Want to try some wine-forward beer? We're hosting a Beer for Wine Drinkers tasting at Lois Wine Bar on Saturday, November 17th. Get your tickets here.
We all have that one friend who insists they only like wine. Although sips of watery macrobrews and overpowering IPAs may have turned them off to beer in the past, there are plenty of beer styles that boast flavor profiles fit for an oenophile. If you’re looking to introduce a wine drinker to the wonderful world of craft beer, try these tips for pinpointing the perfect style.
Stick With Sours
Sours are great gateway beers for wine drinkers because of their familiar flavor notes. Wine lovers may appreciate the acidity and dryness that accompanies certain sour styles (think goses or lambics). Or try a sour that’s been brewed with fruit for a taste that’s mellower and subtly sweet.
Bring on the Funk
“Funky” beers offer a range of tasting notes that wine drinkers will enjoy for their complexity. Beers brewed with Brettanomyces, a collection of wild yeast strains, tend to develop flavors in intricate layers that vary from “spicy” to “old horse blanket” (in a good way, of course).
Sample Something Effervescent
Those who drink sparkling wine like Cava or Champagne may prefer strongly carbonated beers. In particular, beers that have been bottle conditioned will offer a more “sparkling” mouthfeel. As live yeasts consume the sugars left in the bottle by brewers, they release CO2–carbonating the beer and helping it evolve in flavor over time.
Try Beer That’s Barrel-Aged
With many breweries adopting barrel programs, wine drinkers have plenty of options when it comes to aged beer. Barrel-aging does the same thing to beer as it does to wine: barrels slowly oxidize their contents as time passes, mellowing out harsh flavors like bitterness and imparting qualities of the wood into the product. Some breweries even specifically use wine barrels to age their products, allowing the beer to soak in some of the leftover wine essence.
The Referend Bier Blendery — Pennington, NJ
The Referend’s beer often takes on vinous qualities owing to the spontaneous fermentation and long time spent in barrels. Le Mur, which received a treatment on blackberries, took on a strong vinous quality that founder James Priest couldn’t pin down. In his eyes, the beer tasted more like a red wine blend than a sour beer. After adding some young golden ale to the first Le Mur base, and letting the blend rest for about 7 months, Priest bottled this complex and decidedly delicious beer/wine hybrid.

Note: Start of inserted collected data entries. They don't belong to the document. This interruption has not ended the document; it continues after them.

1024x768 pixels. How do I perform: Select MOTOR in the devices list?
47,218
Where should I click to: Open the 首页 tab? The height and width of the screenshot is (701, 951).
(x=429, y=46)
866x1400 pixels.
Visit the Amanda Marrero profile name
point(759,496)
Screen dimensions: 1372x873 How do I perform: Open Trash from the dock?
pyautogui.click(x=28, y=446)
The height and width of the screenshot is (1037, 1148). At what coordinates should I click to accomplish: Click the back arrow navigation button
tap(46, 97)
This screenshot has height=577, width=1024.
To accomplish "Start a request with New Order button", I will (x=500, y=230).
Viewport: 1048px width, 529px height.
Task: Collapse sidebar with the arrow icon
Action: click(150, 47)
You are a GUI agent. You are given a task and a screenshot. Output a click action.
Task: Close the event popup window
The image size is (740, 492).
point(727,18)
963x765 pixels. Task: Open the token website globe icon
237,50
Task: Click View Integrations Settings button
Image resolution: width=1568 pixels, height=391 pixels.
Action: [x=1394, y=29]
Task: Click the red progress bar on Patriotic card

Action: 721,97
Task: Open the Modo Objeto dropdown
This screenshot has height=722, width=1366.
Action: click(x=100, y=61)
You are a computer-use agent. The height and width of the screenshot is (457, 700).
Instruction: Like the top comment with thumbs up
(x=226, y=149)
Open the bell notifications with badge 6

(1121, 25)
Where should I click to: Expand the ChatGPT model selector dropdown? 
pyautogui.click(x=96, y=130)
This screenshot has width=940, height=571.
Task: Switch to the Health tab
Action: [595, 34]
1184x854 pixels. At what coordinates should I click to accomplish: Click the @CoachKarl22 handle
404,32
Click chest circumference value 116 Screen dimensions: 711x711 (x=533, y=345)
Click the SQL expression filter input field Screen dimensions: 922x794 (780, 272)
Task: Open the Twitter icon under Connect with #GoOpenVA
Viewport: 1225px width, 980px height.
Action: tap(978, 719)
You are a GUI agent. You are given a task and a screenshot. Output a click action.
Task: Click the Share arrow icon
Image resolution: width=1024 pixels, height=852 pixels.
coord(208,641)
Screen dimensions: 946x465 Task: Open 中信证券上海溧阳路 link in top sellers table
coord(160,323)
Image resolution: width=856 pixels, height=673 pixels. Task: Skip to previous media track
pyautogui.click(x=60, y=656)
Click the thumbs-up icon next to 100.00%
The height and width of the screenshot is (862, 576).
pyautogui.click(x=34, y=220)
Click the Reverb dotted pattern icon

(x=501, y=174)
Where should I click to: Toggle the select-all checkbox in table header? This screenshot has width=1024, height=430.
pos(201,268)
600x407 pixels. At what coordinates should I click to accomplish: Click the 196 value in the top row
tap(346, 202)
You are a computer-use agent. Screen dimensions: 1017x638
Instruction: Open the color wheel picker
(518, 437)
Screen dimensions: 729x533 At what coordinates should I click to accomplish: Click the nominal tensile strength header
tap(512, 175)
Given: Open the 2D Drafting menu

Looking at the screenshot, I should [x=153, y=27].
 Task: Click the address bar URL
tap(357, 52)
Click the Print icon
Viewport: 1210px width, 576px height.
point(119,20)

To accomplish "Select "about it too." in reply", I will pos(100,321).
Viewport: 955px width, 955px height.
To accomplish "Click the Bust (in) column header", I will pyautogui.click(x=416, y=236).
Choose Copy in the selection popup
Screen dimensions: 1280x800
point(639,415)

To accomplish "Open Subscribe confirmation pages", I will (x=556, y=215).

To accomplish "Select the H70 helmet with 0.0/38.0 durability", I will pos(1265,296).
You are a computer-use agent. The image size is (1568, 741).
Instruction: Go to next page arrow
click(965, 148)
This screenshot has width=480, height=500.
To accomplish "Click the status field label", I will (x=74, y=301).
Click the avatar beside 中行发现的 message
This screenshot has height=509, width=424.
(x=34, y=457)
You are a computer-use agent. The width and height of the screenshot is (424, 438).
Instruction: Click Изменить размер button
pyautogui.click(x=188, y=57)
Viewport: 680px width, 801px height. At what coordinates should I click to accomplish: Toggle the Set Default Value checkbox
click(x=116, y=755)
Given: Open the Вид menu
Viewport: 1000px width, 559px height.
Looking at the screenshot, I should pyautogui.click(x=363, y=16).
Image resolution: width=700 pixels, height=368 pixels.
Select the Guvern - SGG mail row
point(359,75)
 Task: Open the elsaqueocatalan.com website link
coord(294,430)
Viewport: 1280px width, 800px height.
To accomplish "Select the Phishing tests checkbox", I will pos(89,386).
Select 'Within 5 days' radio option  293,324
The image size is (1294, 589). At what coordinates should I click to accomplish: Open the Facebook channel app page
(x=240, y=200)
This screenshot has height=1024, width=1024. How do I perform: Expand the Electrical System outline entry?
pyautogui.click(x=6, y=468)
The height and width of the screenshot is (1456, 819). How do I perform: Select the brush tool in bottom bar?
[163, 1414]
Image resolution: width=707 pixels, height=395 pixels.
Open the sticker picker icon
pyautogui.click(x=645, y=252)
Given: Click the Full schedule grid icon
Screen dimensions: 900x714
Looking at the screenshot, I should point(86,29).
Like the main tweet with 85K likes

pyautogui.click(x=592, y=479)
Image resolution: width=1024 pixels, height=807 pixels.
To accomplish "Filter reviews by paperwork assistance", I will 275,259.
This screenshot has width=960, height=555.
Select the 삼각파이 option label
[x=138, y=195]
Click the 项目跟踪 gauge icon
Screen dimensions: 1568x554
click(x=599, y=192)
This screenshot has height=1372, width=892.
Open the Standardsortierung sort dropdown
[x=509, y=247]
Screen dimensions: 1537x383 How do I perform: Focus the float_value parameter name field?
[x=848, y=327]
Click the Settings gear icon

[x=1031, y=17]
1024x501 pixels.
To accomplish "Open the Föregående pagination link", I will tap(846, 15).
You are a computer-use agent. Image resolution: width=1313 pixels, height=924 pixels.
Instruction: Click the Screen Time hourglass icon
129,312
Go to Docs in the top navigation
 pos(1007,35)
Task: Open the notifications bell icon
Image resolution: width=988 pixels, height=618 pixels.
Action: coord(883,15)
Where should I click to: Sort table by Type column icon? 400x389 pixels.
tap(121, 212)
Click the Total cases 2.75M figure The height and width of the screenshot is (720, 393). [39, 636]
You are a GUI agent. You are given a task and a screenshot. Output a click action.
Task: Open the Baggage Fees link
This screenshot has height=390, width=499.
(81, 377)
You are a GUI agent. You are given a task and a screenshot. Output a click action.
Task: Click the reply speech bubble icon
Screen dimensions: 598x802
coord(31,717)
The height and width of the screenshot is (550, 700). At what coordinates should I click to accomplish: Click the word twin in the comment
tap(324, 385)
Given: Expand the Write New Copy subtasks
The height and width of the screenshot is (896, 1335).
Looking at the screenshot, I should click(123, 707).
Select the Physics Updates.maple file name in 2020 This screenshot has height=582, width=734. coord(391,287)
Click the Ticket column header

Eternal Return: Cabernet Sauvignon (2016 Harvest)
Threes Brewing — Brooklyn, NY
Threes has been experimenting with the Eternal Return series, which seeks inspiration from wine, and the latest addition sees a Brett beer aged with Cabernet Sauvignon grapes for several months. The strong tannic and grape skin notes will remind drinkers of a slightly carbonated natural wine.
The J.R.E.A.M. Series
Burley Oak Brewing Co. — Berlin, MD
The team at Burley Oak have established themselves as the masters of fruited sours. The J.R.E.A.M. series features beverages that taste more like liquified desserts than beers (e.g. Carrot Cake, Double Blueberry Cobbler, you get the idea). Most of these beers aren’t exactly “wine-inspired” but they demonstrate the wild range possible in beers and could be a fun entry-point for those who have sworn off beer.
Marble of Doom
KCBC — Brooklyn, NY
KCBC’s Marble of Doom is another fruited sour but instead of the intenseness found in the J.R.E.A.M. series, you’ll find a lighter tartness with more subtle notes of blackberry and pomegranate. Sub it in for your favorite red and pair alongside a nice Brie cheese.
Sundström Cider — Hudson, NY
I’m cheating a little with this pick, but I think cider is a great stepping stone from wine to beer. And Cider/Cider is a great option for those transitioning away from overly sweet cider. Cider/Cider is an off-shoot of Leif Sundström’s main Sundström ciders and features a more approachable flavor and is available at a lower price point.